US Congress Mulls Territorial Corporate Taxation
Monday October 31 2011 | 09:41 AM

 
US Congress Mulls Territorial Corporate Taxation

The House of Representatives Ways and Means Committee Chairman, Dave Camp (R - Michigan) has unveiled more details of his party’s plan for United States international tax reform that would move to a territorial tax system.

In advocating the need for international tax reform, Camp cited several reasons why current US tax policies need to be changed. These included the fact that, at 35%, the US may soon have the highest corporate tax rates in the industrialized world; and its worldwide system of taxation is a remnant from 50 years ago and means that American employers face double taxation compared to their foreign competitors.

Many US business leaders have already urged that the US tax system should adopt the territorial tax systems of some of the country’s major trading partners. It has been said that territoriality – under which a particular country, as a general rule, should only tax income earned within its borders – could deal with some of the tax issues that US multinationals face when doing business abroad, in that they would, no longer, be discouraged from repatriating foreign earnings by the imposition of a 35% residual US tax at the time of repatriation.

Camp emphasized that “America is losing ground. In 1960, US-headquartered companies comprised 17 of the world's largest 20 companies – that’s 85%. By 2010, just six – or a mere 30% – US-headquartered companies ranked among the top 20.”

While asking for all stakeholders to consult on the proposals, Camp stated that, “instead of having laws on the books that encourage hiring US workers, our outdated international tax system encourages employers to keep profits and jobs outside of America. Now is the time to adopt tax policies that empower American companies to become more competitive and make the US a more attractive place to invest and create the jobs this country needs.”

Camp said that the US corporate tax rate could be reduced to 25% by broadening the tax base. The Committee is examining the participation exemption for certain foreign-source income (the territorial system) “because it reforms one of the most complex and challenging areas of federal tax law.”

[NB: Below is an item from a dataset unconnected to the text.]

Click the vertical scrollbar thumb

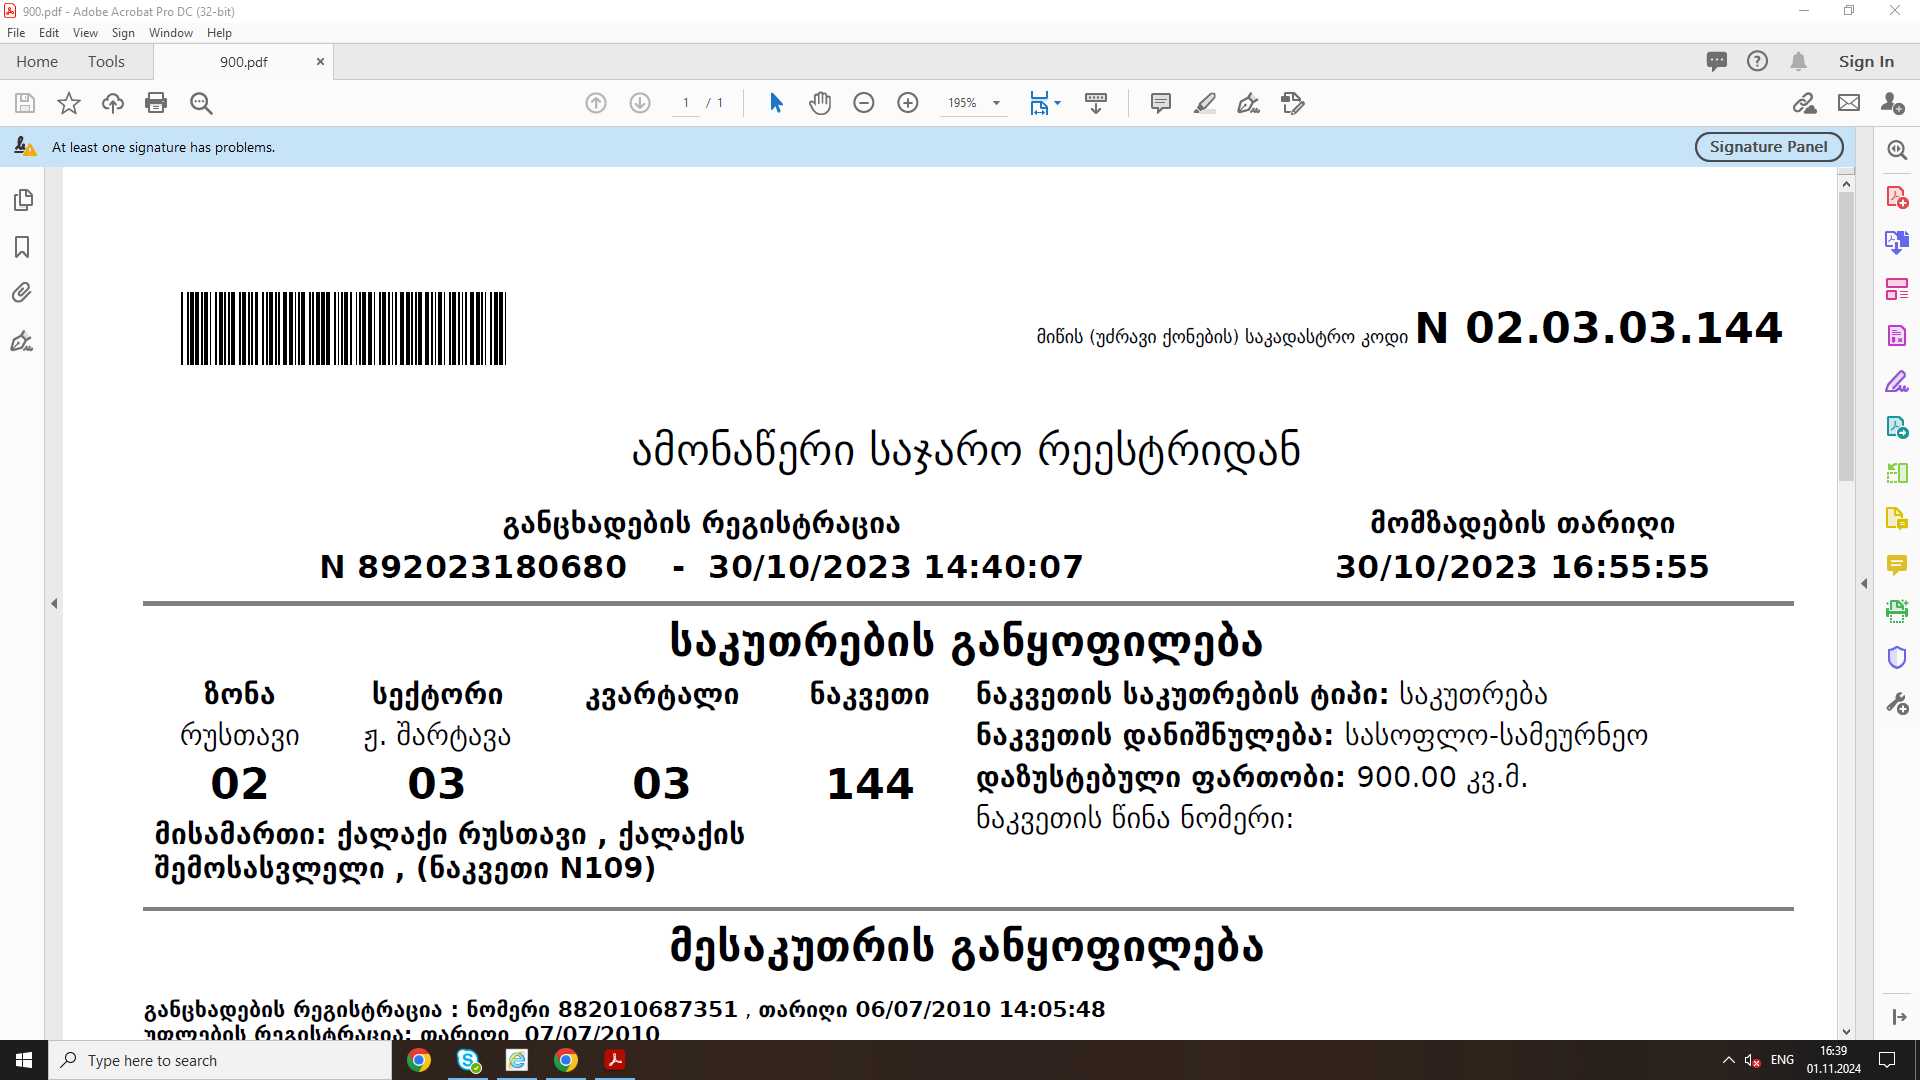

The proposed reforms would exempt 95% of foreign-source income from US tax. The exemption would apply to dividends paid by foreign companies to US corporate shareholders owning at least 10% of their shares. It would also apply to capital gains from sales of shares in foreign companies by 10% US corporate shareholders.

Thus, the effective US tax rate on most foreign dividends would be 1.25% (the new 25% rate multiplied by the 5% of income that is not exempt) – putting, it was said, American companies on a more level playing field with foreign competitors and ending the “lock-out effect” that discourages these companies from bringing foreign earnings back to the US.

Furthermore, in a transition period, a 5.25% tax would apply to all existing foreign earnings currently held offshore, whether or not such earnings are repatriated. Taxpayers could, however, use a rateable portion of their foreign tax credit carryovers to further reduce the 5.25% tax, and they could elect to pay this tax in up to eight annual instalments. Once paid, such earnings would benefit from the 95% exemption if brought back to the United States as a dividend.

Together with anti-deferral rules that immediately and fully tax domestic companies on the passive income of foreign subsidiaries, the Committee has also developed other anti-abuse measures, including a thin capitalization rule. That would disallow a portion of a US company’s net interest expense if it is a member of a worldwide group that fails two tests: the US group is overleveraged relative to the worldwide group; and the US company’s net interest expense exceeds a certain percentage of adjusted taxable income.

John Engler, President of the Business Roundtable, an association of chief executive officers of leading US companies, commented that the proposals mark "a significant advancement for corporate tax reform that has the potential to bring the US tax system much closer in alignment to the tax systems of other developed countries. We believe that these significant gains in US tax competitiveness can be achieved in a revenue-neutral fashion in the short-term, while significantly aiding deficit reduction in the long-term."